Engin Topuz’un yeni kitabı Bir Haziran Sabahı, Lando Yayınları etiketiyle bu hafta satışa çıktı.
İlk kitabı Edebiyatın Haziran Mezarlığı 2016 yılında yayımlanan Engin Topuz, yeni romanıyla ilgili şunları söyledi:
“Dört yıl aradan sonra yeniden okurların karşısına çıkmanın heyecanı içindeyim. Bir Haziran Sabahı yayımlanan kitaplarım arasında üçüncü romanım olma özelliğini taşıyor. Bir önceki romanım Flanör gibi Bir Haziran Sabahı da Manisa’da geçiyor. Bu kez merkezinde Sevgi adında bir karakterin olduğu dar zamanlı bir hikayeye davet ediyorum okuru. Roman nesnel zamanda 2021 yılının bir haziran sabahında üç saatlik bir zaman diliminde geçiyor. Tabii roman gerçekliğinde otuz yıl önceye, 1991 yılına da geri dönüşler var. Sevgi’nin yaşadıklarında birçok okurun kendisinden izler bulacağını düşünüyorum.”
Bir Haziran Sabahı’nda şehrin de önemli bir yer tuttuğunu belirten Topuz, “Hem günümüz hem de doksanlı yılların Manisa’sından belli başlı mekanları gerçek halleriyle yansıtmaya çalıştım. Roman karakterleri ve başlarından geçenler kurmaca olmasına rağmen şehirle özdeşleşmiş bazı mekanları ve kişileri gerçek adlarıyla vermeyi yeğledim. Manisa benim doğup büyüdüğüm, yaşadığım şehir. Bu yüzden özellikle benim kuşağımdan bazı isimleri anmak, selam göndermek istedim” dedi.
Bir Haziran Sabahı’nın ilgi ve beğeniyle karşılanacağını umduğunu söyleyen yazar, ilk imza etkinliğini Eylül ayında Manisa’da yapacağını belirterek sözlerini tamamladı.
Engin Topuz’un yeni romanı Bir Haziran Sabahı, kitapçılarda, kitapyurdu ve diğer kitap satış sitelerinde, Manisa’da ise Evran Plak’ta satışa sunuldu.

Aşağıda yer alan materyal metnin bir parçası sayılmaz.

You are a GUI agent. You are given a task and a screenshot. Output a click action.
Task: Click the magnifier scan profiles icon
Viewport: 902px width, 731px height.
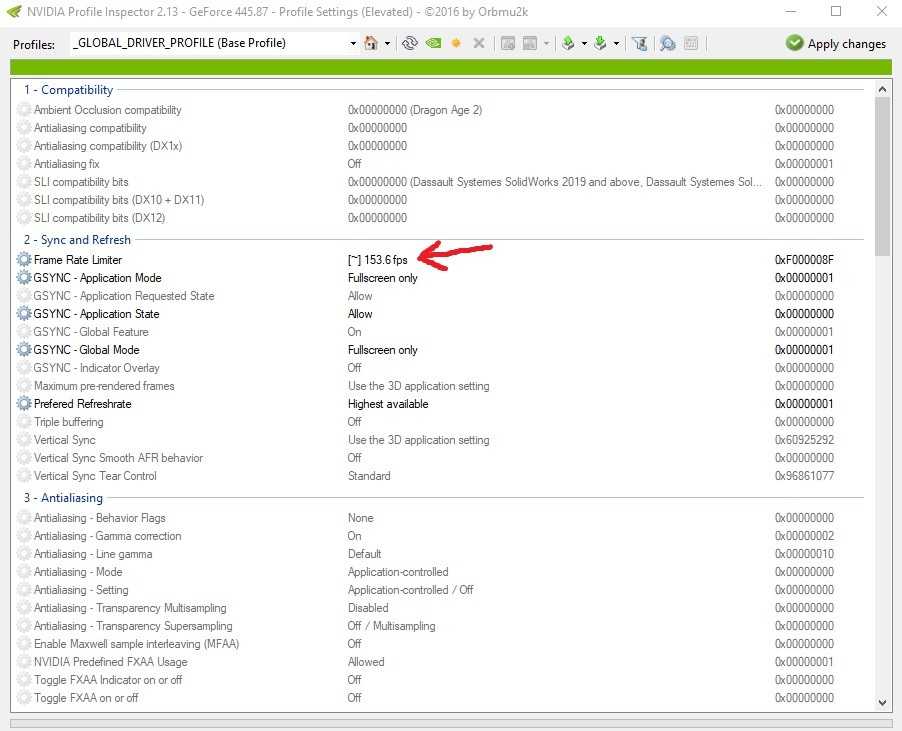[x=667, y=43]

Bir Haziran Sabahı Tanıtım Bülteni’nden:
“Bekliyoruz… Bekliyorum. Neyi bekliyorum? Sadece Günsel’i mi? Peki buraya geldiğimden beri gözümün önünden gitmeyen görüntüler? Geçmişi yeniden yaşıyorum hissi… Elimi uzatsam tutacakmışım gibi duran gençliğim… Önümüzde kaç haziran kaldı bilmiyoruz. Sanırım ben geride bıraktığım tek bir haziranla, otuz yıl önceki haziranla yüzleşmek için buradayım. Onu hatırlayarak beklemek, bekledikçe hatırlamak. Geçmişle aramdaki sisi aralayıp önümdeki haziranların yorgun değil, dingin geçmesini sağlamak için buradayım. Geçmişin beni sağaltmasını bekliyorum. Geçmişi bekliyorum.”
Sevgi, pandeminin kısıtlamaları altında kızının üniversiteye giriş sınavının bitmesini beklerken, geçmişe doğru yolculuğa çıkar. Otuz yıl önce mezun olduğu lisenin karşısındaki parkta karşılaştığı insanlar, geçmişle bugünü iç içe yaşamasına neden olur.
Engin Topuz üç saatlik bir zaman diliminde geçen yeni romanında, sadece Sevgi’nin yaşamına değil, doksanlı yıllardan günümüze uzanan bir zaman kesitinde toplumun ve dünyanın geçirdiği değişime de ışık tutuyor. Şehri de bir roman karakteri gibi işleyen yazar, hayatın hiç bitmeyen akışında kaybolmuş duyguları ve unutulmaz bağları ustalıkla anlatıyor.